Component Communication

graph TD
    A[VR Controllers] --> B[WebSocket Server]
    C[Keyboard] --> D[Keyboard Listener]
    B --> E[Command Queue]
    D --> E
    E --> F[Control Loop]
    F --> G[Robot Interface]
    F --> H[PyBullet Visualizer]
    G --> I[SO100 Robot Hardware]
    H --> J[3D Visualization]
Loading

Control Flow

  1. Input Providers (VR/Keyboard) generate ControlGoal messages
  2. Command Queue buffers goals for processing
  3. Control Loop consumes goals and executes them:
    • Converts position goals to IK solutions
    • Updates robot arm angles with safety clamping
    • Sends commands to robot hardware
    • Updates 3D visualization
  4. Robot Interface manages hardware communication and safety

Data Structures

ControlGoal: High-level control command

@dataclass
class ControlGoal:
    arm: Literal["left", "right"]           # Target arm
    mode: ControlMode                       # POSITION_CONTROL or IDLE
    target_position: Optional[np.ndarray]   # 3D position (robot coordinates)
    wrist_roll_deg: Optional[float]         # Wrist roll angle
    gripper_closed: Optional[bool]          # Gripper state
    metadata: Optional[Dict]                # Additional data

Configuration

Robot Configuration

  • Joint Names: ["shoulder_pan", "shoulder_lift", "elbow_flex", "wrist_flex", "wrist_roll", "gripper"]
  • IK Joints: First 3 joints used for position control
  • Direct Control: Wrist roll and gripper controlled directly
  • Safety: Joint limits read from URDF and enforced

Network Configuration

  • HTTPS Port: 8443 (web interface)
  • WebSocket Port: 8442 (VR controllers)
  • Host: 0.0.0.0 (all interfaces)

Coordinate Systems

  • VR: X=right, Y=up, Z=back (toward user)
  • Robot: X=forward, Y=left, Z=up
  • Transformation: Handled automatically in kinematics module

Troubleshooting

Common Issues

Robot Connection Failed:

  • Check USB-serial device permissions: sudo chmod 666 /dev/ttySO100*
  • Verify port names match actual devices
  • Try running with --no-robot for testing

VR Controllers Not Connecting:

  • Ensure Quest and robot are on same network
  • SSL certificates are generated automatically, but check cert.pem and key.pem exist if issues persist
  • Try accessing web interface directly in browser first
  • If OpenSSL is missing, install it: sudo apt-get install openssl (Ubuntu) or brew install openssl (macOS)

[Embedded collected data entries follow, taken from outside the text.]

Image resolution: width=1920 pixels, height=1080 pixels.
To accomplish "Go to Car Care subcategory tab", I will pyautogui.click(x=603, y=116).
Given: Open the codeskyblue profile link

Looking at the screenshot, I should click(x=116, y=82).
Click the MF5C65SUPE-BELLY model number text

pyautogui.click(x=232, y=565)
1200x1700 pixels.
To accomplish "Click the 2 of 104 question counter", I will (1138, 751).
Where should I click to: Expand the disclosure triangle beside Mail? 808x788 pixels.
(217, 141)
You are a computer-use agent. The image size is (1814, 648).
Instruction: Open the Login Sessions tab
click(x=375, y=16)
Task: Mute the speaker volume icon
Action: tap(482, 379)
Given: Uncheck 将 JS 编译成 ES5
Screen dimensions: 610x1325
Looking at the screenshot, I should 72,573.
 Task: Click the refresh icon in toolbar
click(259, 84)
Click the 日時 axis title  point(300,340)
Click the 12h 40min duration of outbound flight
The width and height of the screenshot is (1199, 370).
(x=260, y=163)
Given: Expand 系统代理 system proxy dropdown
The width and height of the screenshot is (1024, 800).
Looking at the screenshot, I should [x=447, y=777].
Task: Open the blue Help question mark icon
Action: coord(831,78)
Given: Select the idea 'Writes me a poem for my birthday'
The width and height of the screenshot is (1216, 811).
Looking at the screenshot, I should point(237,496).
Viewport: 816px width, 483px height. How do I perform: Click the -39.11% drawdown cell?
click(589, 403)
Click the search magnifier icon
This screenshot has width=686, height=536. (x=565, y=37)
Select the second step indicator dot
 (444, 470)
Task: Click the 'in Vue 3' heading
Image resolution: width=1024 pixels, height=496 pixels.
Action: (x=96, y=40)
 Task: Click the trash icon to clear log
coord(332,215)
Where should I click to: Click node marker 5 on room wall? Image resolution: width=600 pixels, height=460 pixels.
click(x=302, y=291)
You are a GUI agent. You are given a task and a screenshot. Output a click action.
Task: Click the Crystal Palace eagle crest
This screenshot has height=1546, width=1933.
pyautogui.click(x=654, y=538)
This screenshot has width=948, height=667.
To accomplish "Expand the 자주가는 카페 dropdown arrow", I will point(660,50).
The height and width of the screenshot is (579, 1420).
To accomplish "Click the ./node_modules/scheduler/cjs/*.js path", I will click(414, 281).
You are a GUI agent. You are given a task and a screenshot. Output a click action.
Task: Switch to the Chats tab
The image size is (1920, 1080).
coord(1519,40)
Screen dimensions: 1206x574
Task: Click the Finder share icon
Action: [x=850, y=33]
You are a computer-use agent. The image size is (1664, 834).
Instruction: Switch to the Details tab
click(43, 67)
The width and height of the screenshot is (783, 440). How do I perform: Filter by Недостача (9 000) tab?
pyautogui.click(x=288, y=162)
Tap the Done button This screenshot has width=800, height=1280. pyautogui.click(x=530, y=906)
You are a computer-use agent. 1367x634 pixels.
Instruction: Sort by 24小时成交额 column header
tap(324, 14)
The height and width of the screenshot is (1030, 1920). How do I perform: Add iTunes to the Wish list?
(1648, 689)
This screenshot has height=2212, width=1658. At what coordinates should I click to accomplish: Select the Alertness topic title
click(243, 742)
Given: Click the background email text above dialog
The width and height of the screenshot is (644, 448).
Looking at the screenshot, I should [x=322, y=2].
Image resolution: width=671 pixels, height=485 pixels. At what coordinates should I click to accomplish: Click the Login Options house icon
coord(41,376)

PyBullet Visualization Issues:

  • Install PyBullet: pip install pybullet
  • Try headless mode: --no-viz
  • Check URDF file exists at specified path

Keyboard Input Not Working:

  • Run with appropriate permissions for input access
  • Check terminal has focus for key events
  • Try --no-keyboard to isolate issue

Debug Modes

Detailed Logging:

telegrip --log-level info    # Show detailed startup and operation info
telegrip --log-level debug   # Show maximum detail for debugging

Component Isolation:

  • Test individual components with disable flags
  • Check component status in logs
  • Verify queue communication

Development

Adding New Input Methods

  1. Create new input provider inheriting from BaseInputProvider
  2. Implement start(), stop(), and command generation
  3. Add to TelegripSystem initialization
  4. Configure via command line arguments

Extending Robot Interface

  1. Add new methods to RobotInterface
  2. Update ControlGoal data structure if needed
  3. Modify control loop execution logic
  4. Test with --no-robot mode first

Custom Visualization

  1. Extend PyBulletVisualizer class
  2. Add new marker types or coordinate frames
  3. Update visualization calls in control loop

Safety Notes

  • Emergency Stop: Press Ctrl+C for graceful shutdown
  • Joint Limits: Automatically enforced from URDF
  • Initial Position: Robot returns to safe position on shutdown
  • Torque Disable: Motors disabled during shutdown sequence
  • Error Handling: System continues running if non-critical components fail

License

This project is licensed under the MIT License - see the LICENSE file for details.